The dynamics of viruslike capsid assembly and disassembly

TL;DR

This study investigates the reversible assembly and disassembly of viruslike capsids, demonstrating that classical nucleation theory can quantitatively explain the dynamics observed in time-resolved experiments.

Contribution

It is the first work to confirm that viruslike shell assembly and disassembly follow classical nucleation theory with quantitative agreement.

Findings

T = 1 to T = 3 conversion is 10 times slower than the reverse.

Reversible size conversion can be modeled by classical nucleation theory.

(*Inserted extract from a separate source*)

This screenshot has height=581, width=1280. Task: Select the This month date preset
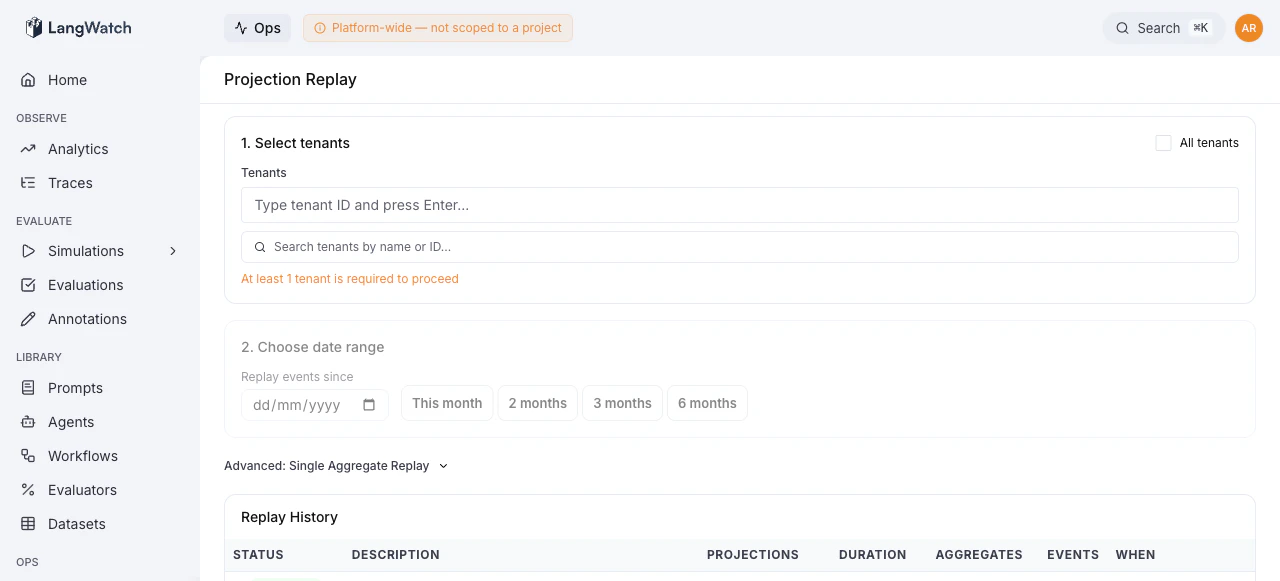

Experimental results align with theoretical predictions.

Abstract

Cowpea chlorotic mottle virus (CCMV) is a widely used model for virus replication studies. A major challenge lies in distinguishing between the roles of the interaction between coat proteins and that between the coat proteins and the viral RNA in assembly and disassembly processes. Here, we report on the spontaneous and reversible size conversion of the empty capsids of a CCMV capsid protein functionalized with a hydrophobic elastin-like polypeptide which occurs following a pH jump. We monitor the concentration of T = 3 and T = 1 capsids as a function of time and show that the time evolution of the conversion from one T number to another is not symmetric: the conversion from T = 1 to T = 3 is a factor of 10 slower than that of T = 3 to T = 1. We explain our experimental findings using a simple model based on classical nucleation theory applied to virus capsids, in which we account for the change in the free protein concentration, as the different types of shells assemble and disassemble by shedding or absorbing single protein subunits. As far as we are aware, this is the first study confirming that both the assembly and disassembly of viruslike shells can be explained through classical nucleation theory, reproducing quantitatively results from time-resolved experiments.